[Material provided — start]

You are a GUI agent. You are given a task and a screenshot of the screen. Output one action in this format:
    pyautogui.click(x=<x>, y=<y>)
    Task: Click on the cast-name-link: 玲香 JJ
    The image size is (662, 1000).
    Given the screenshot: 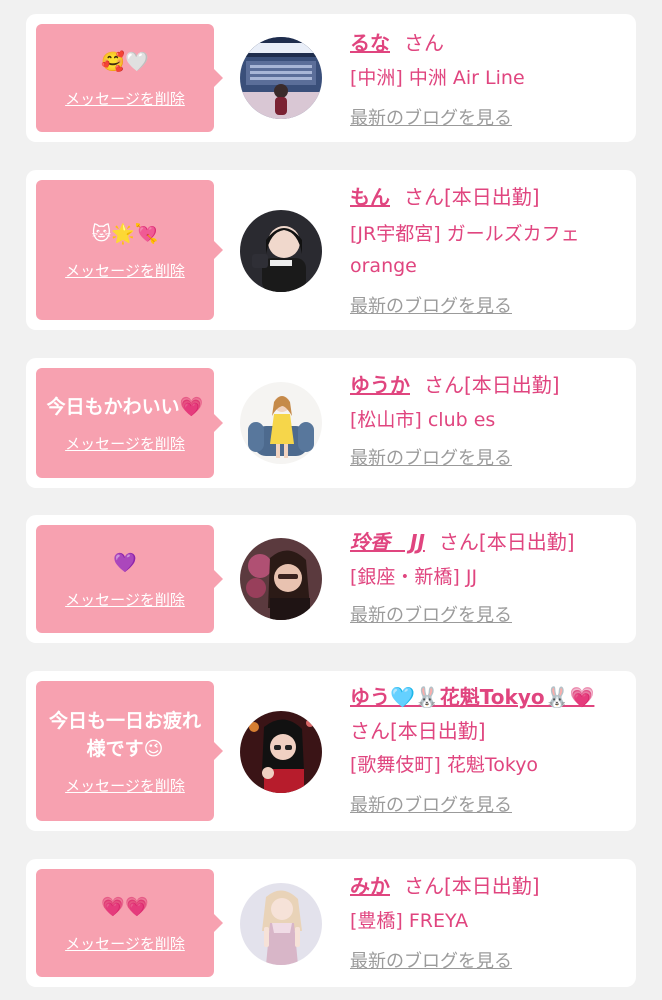 What is the action you would take?
    pyautogui.click(x=388, y=542)
    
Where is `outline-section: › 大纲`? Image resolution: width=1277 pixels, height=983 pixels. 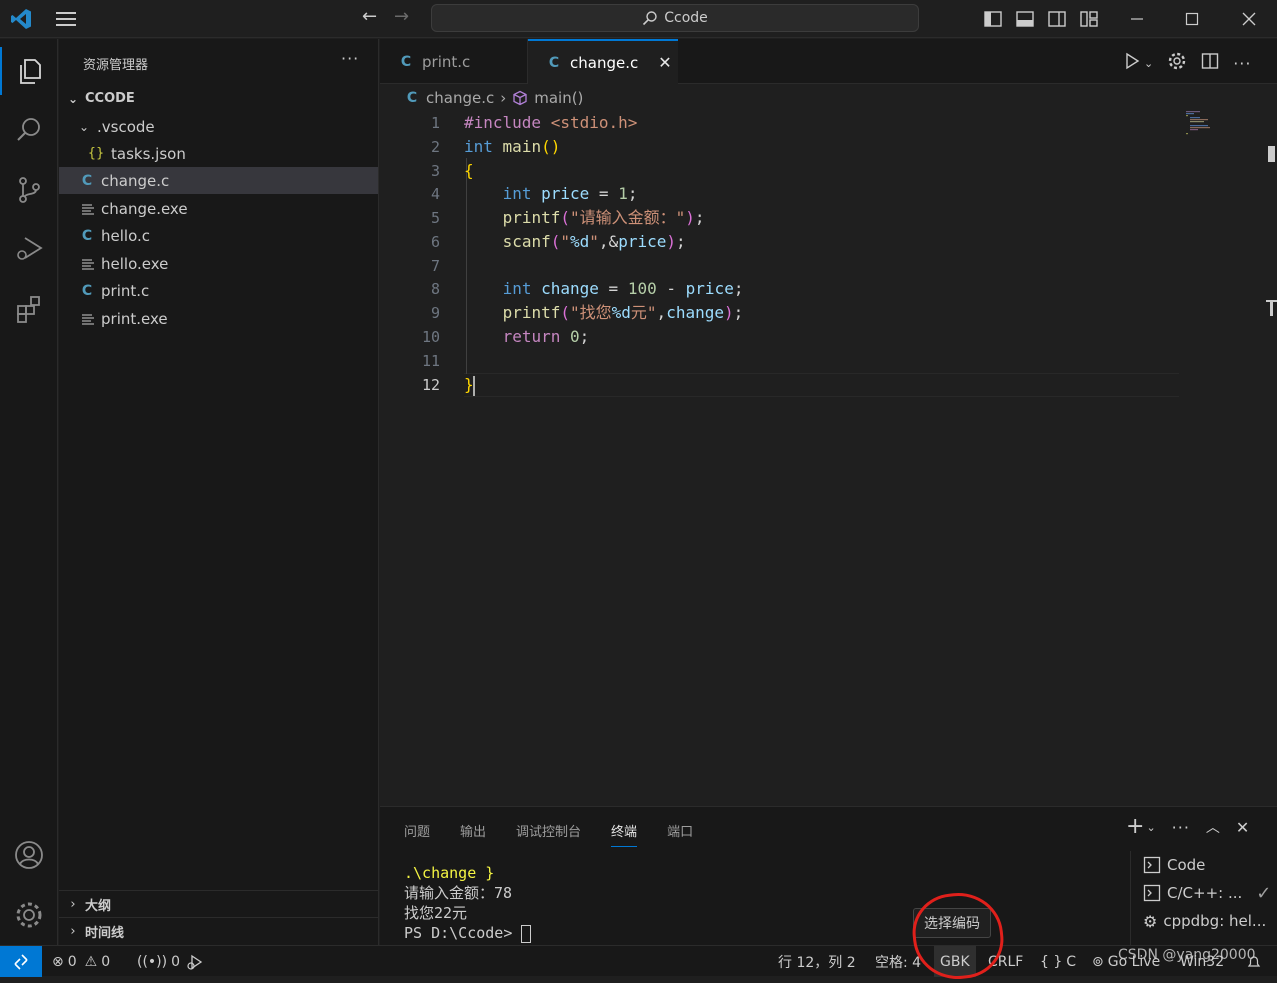 outline-section: › 大纲 is located at coordinates (218, 904).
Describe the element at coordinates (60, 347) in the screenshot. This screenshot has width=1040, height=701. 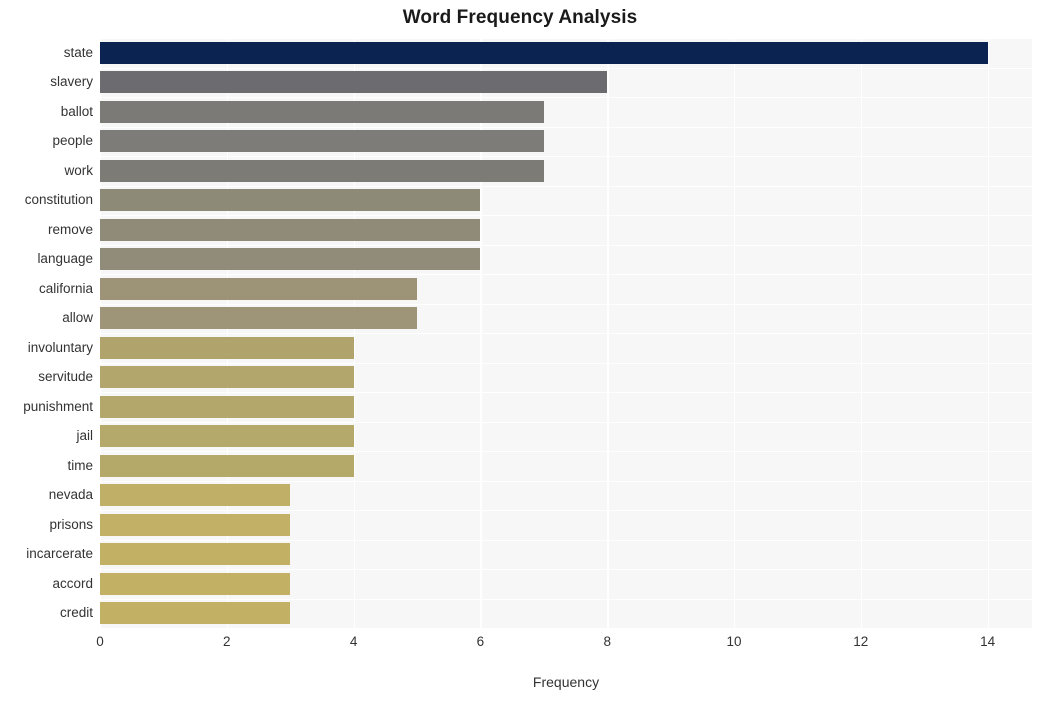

[Material provided — finish]

» **Directive**: Can you reproduce the records from the start through the line containing "The image size is (662, 1000).", replacing "GUI agent" with "screen assistant" and leaving everything else unchanged?

» **Your solution**:
You are a screen assistant. You are given a task and a screenshot of the screen. Output one action in this format:
    pyautogui.click(x=<x>, y=<y>)
    Task: Click on the cast-name-link: 玲香 JJ
    The image size is (662, 1000).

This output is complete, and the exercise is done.